» Extract provided
Cloning: Monoclonality ensures that single cells are selected and expanded so that each cell produces the same mAbs. Several factors can influence the success of hybridoma cell cloning, including the purity and viability of the starting cell population, the selection of appropriate culture conditions and the use of appropriate growth factors and media supplements. Additionally, careful monitoring and screening of the resulting clones are necessary to ensure they continue producing the desired antibody and maintain their stability over time. Master and working hybridoma cell banks are prepared for long-term cryopreservation and immediate usage, respectively.

Characterization: Once the hybridomas have been cloned, they are further characterized to confirm that they produce the desired antibody and to determine the antibody's specificity, affinity and other properties. This can involve additional assays, such as Western blotting, immunoprecipitation, or epitope mapping.

» Input data

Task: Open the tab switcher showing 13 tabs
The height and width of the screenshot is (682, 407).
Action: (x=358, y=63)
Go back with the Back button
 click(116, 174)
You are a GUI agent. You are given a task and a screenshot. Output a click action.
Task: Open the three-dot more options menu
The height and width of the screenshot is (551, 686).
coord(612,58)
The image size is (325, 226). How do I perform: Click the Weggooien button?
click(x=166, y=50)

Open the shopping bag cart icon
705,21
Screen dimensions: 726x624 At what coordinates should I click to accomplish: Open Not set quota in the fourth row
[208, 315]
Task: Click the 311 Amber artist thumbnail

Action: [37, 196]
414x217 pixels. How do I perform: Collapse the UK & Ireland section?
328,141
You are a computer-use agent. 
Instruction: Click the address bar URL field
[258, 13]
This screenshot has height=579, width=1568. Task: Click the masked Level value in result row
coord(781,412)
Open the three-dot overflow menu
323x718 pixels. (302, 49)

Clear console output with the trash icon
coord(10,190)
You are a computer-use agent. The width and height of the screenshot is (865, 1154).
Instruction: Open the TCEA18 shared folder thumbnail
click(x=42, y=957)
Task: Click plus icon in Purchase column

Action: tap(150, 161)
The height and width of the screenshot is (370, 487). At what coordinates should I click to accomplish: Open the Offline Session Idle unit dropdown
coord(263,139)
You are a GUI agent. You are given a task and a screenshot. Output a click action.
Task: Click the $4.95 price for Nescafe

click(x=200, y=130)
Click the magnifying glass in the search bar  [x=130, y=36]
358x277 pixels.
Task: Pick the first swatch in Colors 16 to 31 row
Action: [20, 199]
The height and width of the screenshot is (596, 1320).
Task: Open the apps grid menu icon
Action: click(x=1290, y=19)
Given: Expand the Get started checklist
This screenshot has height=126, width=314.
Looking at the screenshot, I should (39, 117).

» Task prompt
In the hybridoma cloning text, what purposes are master and working hybridoma cell banks prepared for?

» Task solution
Master banks are prepared for long-term cryopreservation, and working banks for immediate usage.